Finalement, il y a des gens qui voient la confrontation entre le christianisme de Hick et le christianisme biblique comme une confrontation réelle, qui ne peut pas être surmontée par la synthèse de Hegel ou par la médiation de la théologie dialectique. Ceux qui interprètent la spécificité du message évangélique dans ce sens considèrent le pluralisme religieux de Hick comme une vision qui s’oppose au christianisme biblique. Donald Carson écrit: «En bref, le Jésus que Hick propose est tellement différent du Jésus du Nouveau Testament que, tôt ou tard, quelqu’un demandera pourquoi il se donne même la peine de citer les textes du Nouveau Testament.» En effet, Hick croit que la doctrine traditionnelle du christianisme, qui comprend notamment l’incarnation, les deux natures de Christ, la Trinité, la rédemption, l’infaillibilité des Ecritures, est un sacrifice de l’intelligence. Pour cette raison, il a déclaré: «Vous pouvez croire en ces doctrines, mais n’imposez pas de tels sacrifices à l’intelligence de vos étudiants.»

 

Il existe beaucoup de malentendus concernant cette forme de particularisme. D’abord, certains affirment que ceux qui parlent d’un salut unique ne sont pas prêts à modifier leur point de vue. Ensuite, certains affirment non seulement que leur point de vue théologique existe en opposition avec d’autres, mais qu’ils se montrent également offensifs sur le plan personnel. Enfin, d’autres estiment que, seule, cette position est exclusiviste et dogmatique. Toutes ces affirmations sont incorrectes. Il est vrai que certains manifestent une telle attitude, mais ceux qui essaient d’être fidèles à l’Ecriture établissent leur point de vue et leur foi, leur façon de vivre ainsi que leurs traditions conformément à l’Ecriture. Ils insistent sur le fait que, même s’il existe diverses interprétations, il est possible de montrer l’ouverture personnelle. D’autre part, le pluralisme peut être dogmatique et exclusiviste dans ses affirmations.

 

Que nous reste-t-il alors en ce qui concerne les rapports entre le christianisme de Hick et le christianisme biblique? C’est une question qui est non seulement théorique, mais également pratique et qui se rapporte à la vie quotidienne.
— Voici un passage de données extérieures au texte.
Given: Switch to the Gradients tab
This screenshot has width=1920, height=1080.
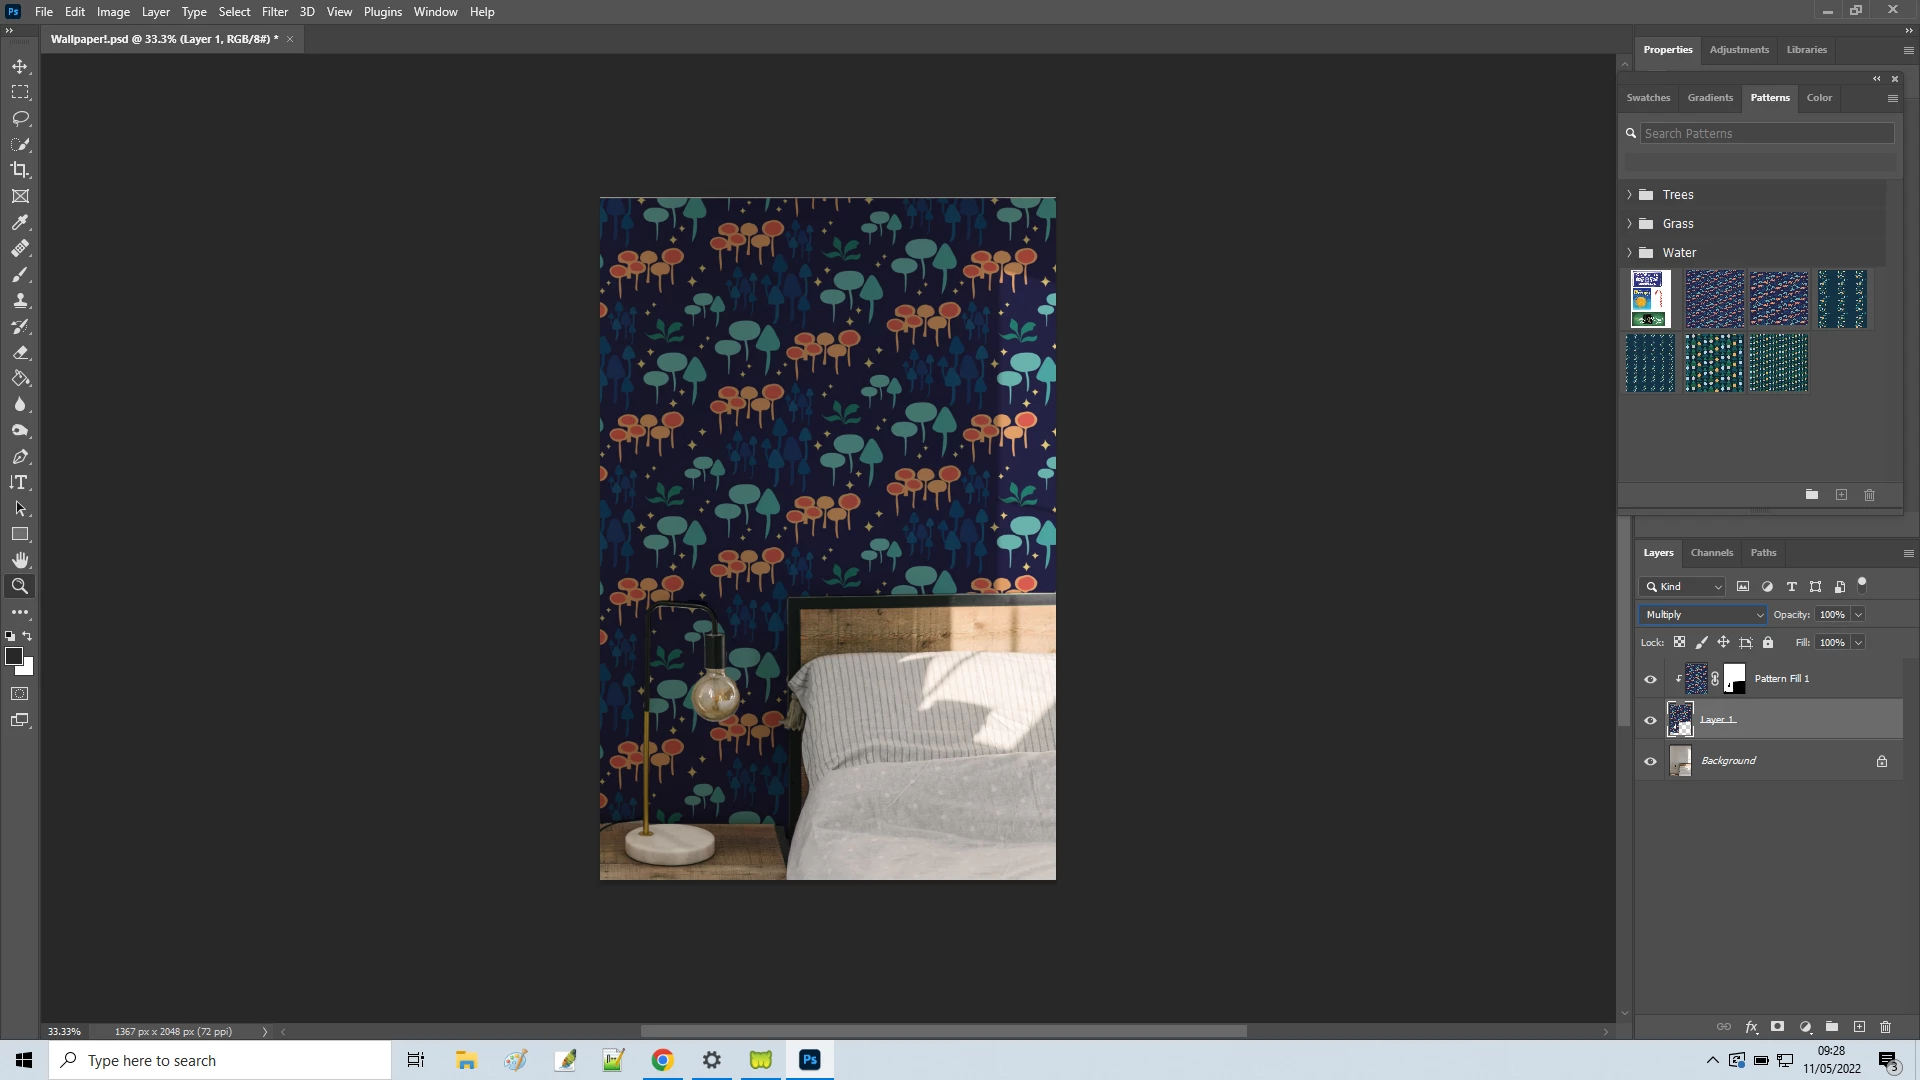Looking at the screenshot, I should pos(1709,98).
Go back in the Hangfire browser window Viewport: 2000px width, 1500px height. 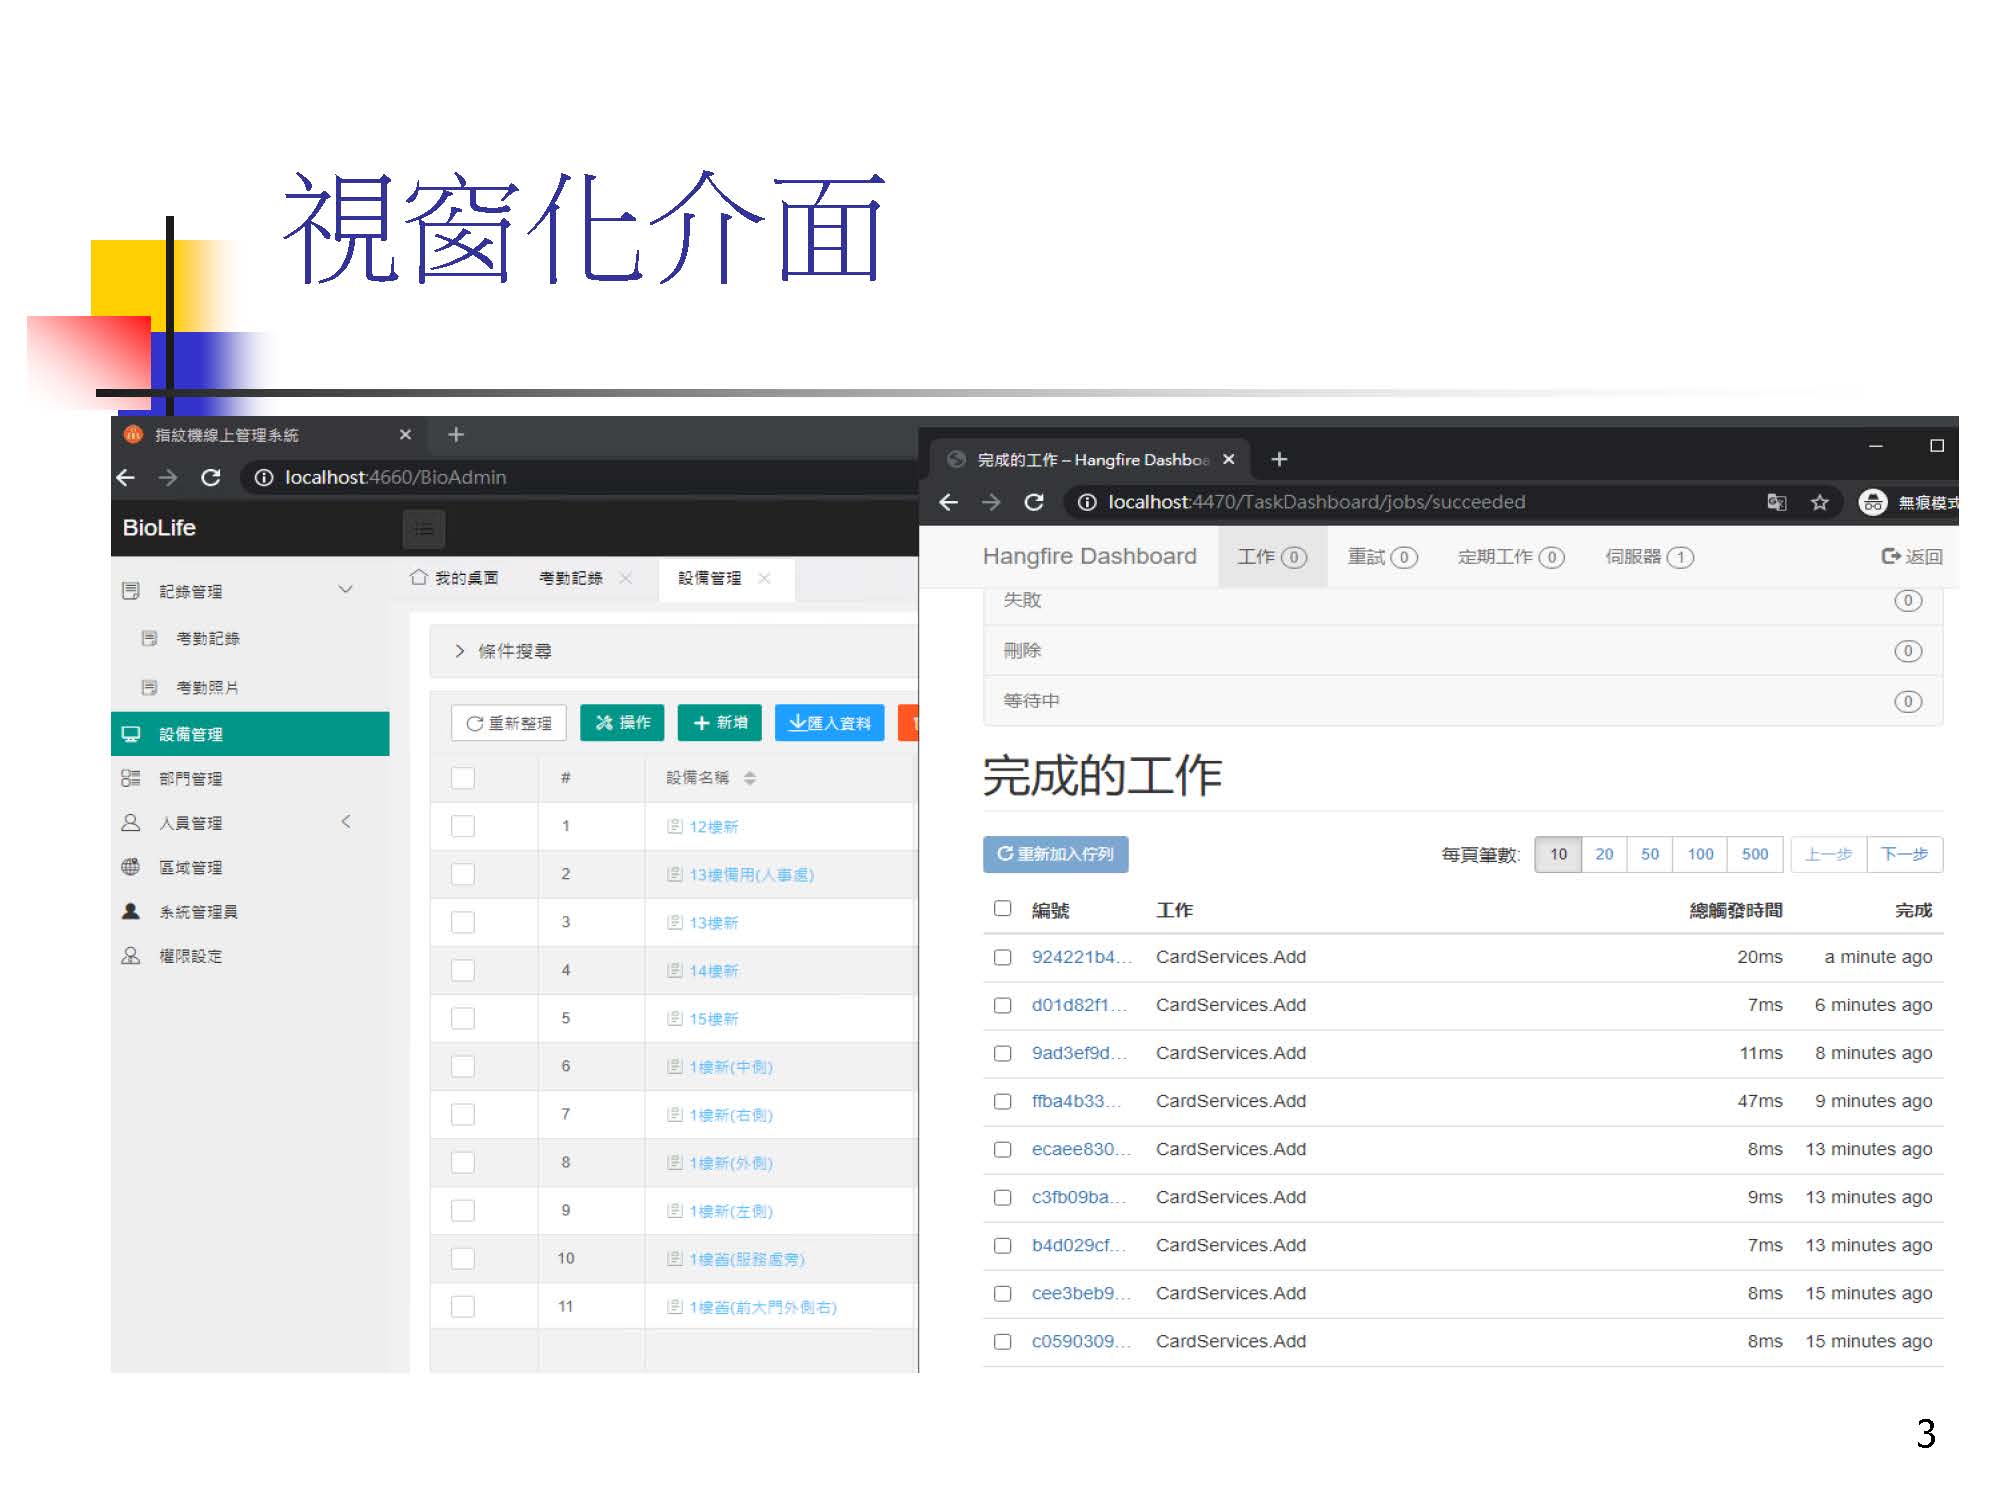point(948,502)
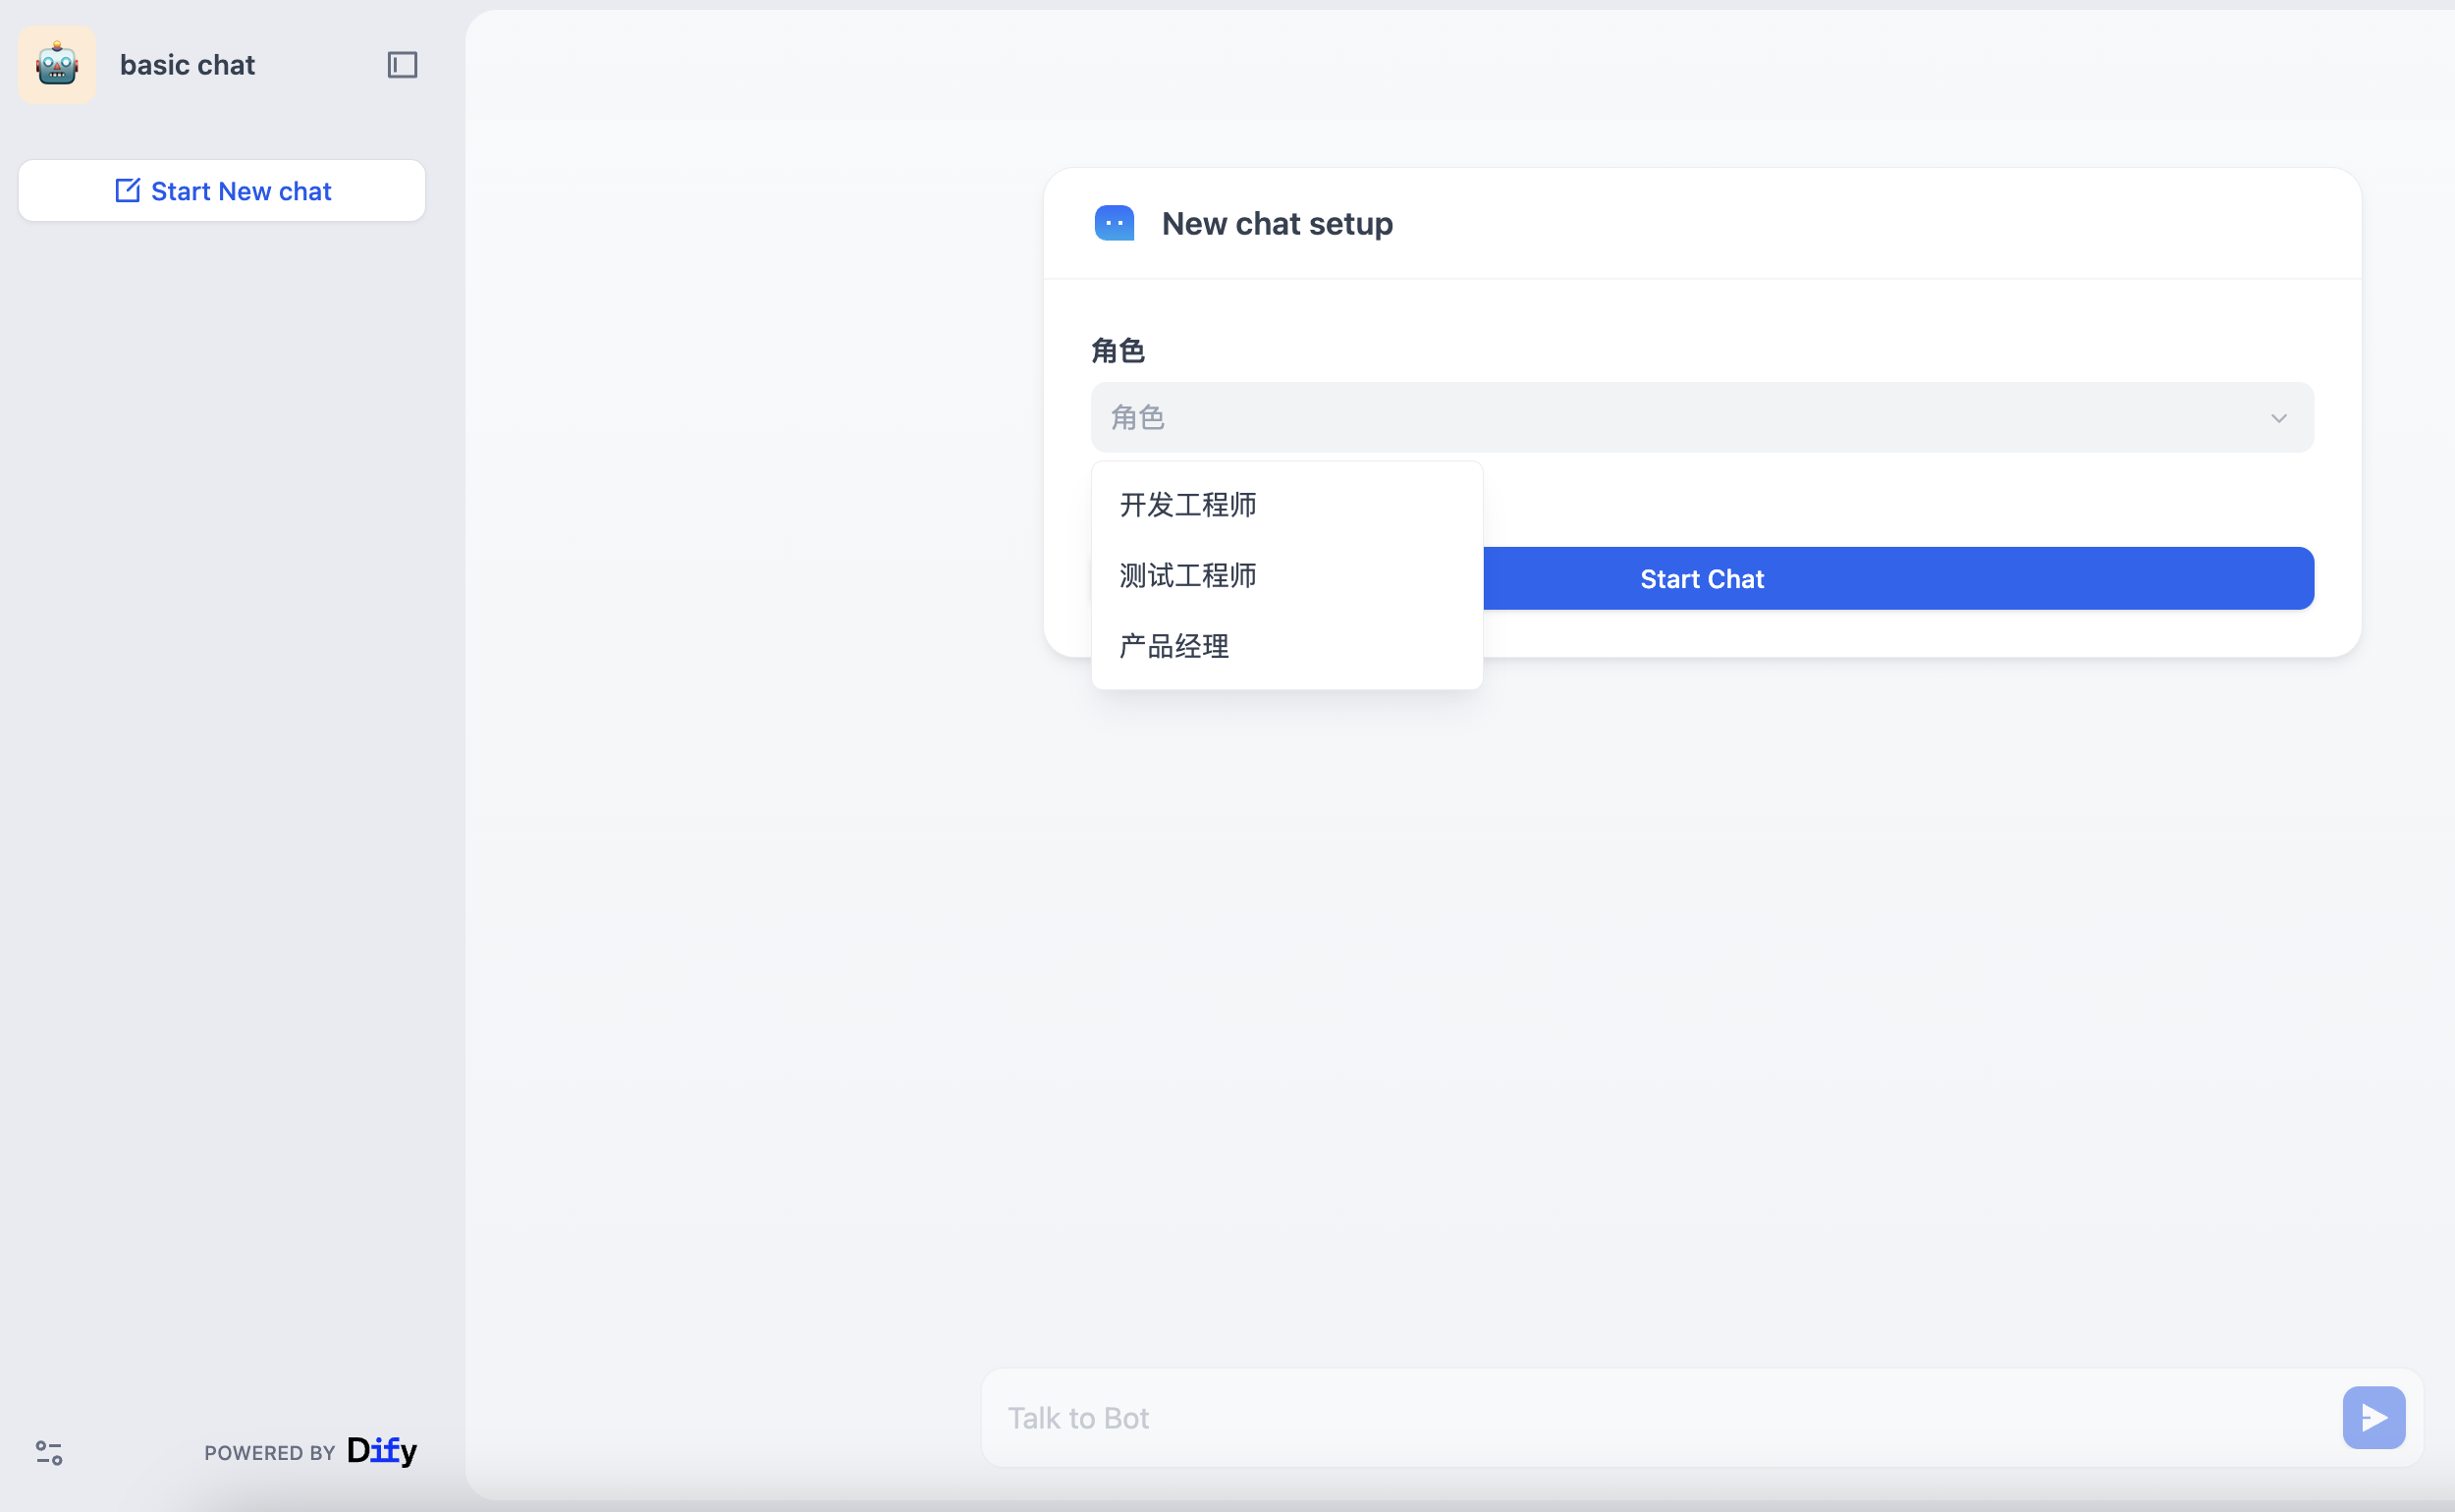Click the blue chat bubble setup icon
This screenshot has height=1512, width=2455.
coord(1114,223)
Nous devons montrer que le christianisme biblique est la vérité qu’il faut préserver et développer au travers de notre théologie et de notre vie quotidienne fidèle à l’Ecriture sous la conduite du Saint-Esprit.

 

 

 

 

 

 

* Seung-goo Lee a obtenu le doctorat à l’Université de Saint Andrews, en Ecosse. Il est professeur adjoint de théologie systématique et vice-président du Séminaire théologique de Kukje, à Séoul. Il a publié Kierkegaard on Becoming and Being a Christian (Zoetermeer: Meinema, 2004).